At TACC, you should have installed the Agave CLI (above) and validated that everything was functional. (More details might be added later).

Test that the singularity image works

Yes, sounds obvious. But it is possible that it won’t work. Often times this is because you need to make sure that the directories /home1 /scratch and /work are created. And there are rare occasions where interactions between the tool, singularity, and the host system don’t mesh (i.e. for “some” reason, the tool doesn’t recognize files outside the container).

sbatch test.sh

The job should get submitted, and output generated. Hopefully it’s the same output as was created on your local machine. If not, investigate!

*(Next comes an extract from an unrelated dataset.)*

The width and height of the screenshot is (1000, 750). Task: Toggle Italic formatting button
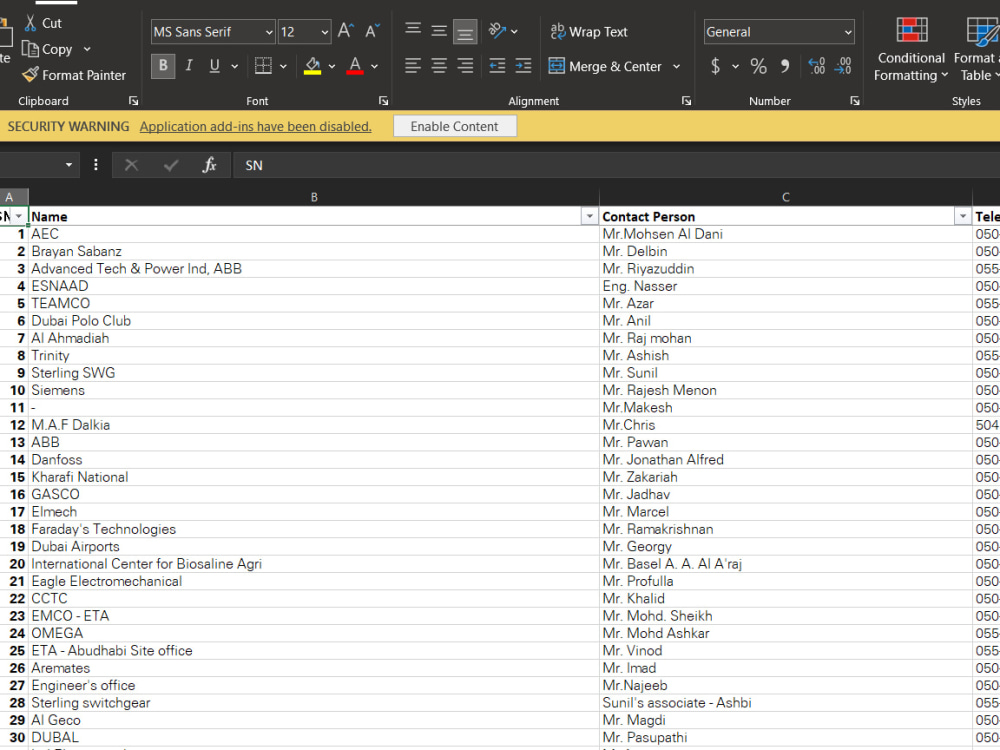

“Push” the app to your private system

Once the Singularity container works, push it to CyVerse as a private app on your private system.

auth-tokens-refresh -S -v

files-upload -S data.iplantcollaborative.org -F <app-folder-on-TACC> <CyVerse-home-directory>/apps

apps-addupdate -F <app-folder-on-TACC>/vConTACT2-0.9.3.json

apps-list --privateonly

A lot of things happen here. First, we’re refreshing our CyVerse token (explained extensively in the Agave CLI docs). Then we’re uploading the app data (everything that’s needed to run the app) to CyVerse. The storage system is iplantcollaborative, the folder is the app folder on TACC, and it’s being uploaded to your CyVerse home directory under the “apps” folder. Of course, this could be anywhere you have write permission to on CyVerse, but for now that’s the easiest place. Then, you add the app to CyVerse’s app system. The json has all the details about the app’s run parameters, what should be displayed to the user through the CyVerse UI, version info, and where to find the app. Finally, ensure that the app has been successfully published to your private system (apps-addupdate will tell you if something really goes wrong) by getting a list of your private apps. Whatever your app name + version is should be displayed.

Test the CyVerse app

jobs-submit -v -F vConTACT2-0.9.3-TestJob.json

Now the job should get submitted using the parameters set in the TestJob.json file to make sure that the app works on CyVerse. (Things can and do go wrong here. Even if everything works up to this point, variables in the app parameters can be wrong/incorrect, or a mispelled argument doesn’t get passed correctly to the wrapper. A whole bunch of stuff can go wrong. It’s here that the final test of the app is done.)

And finally, if your job takes a little while but you want to get the status of the job…

jobs-status JOB_ID

If everything works…

Go ahead and request that your app be made public from the CyVerse staff.

Congratulations, you’ve gone from a Singularity definitions file to a published app that others can benefit!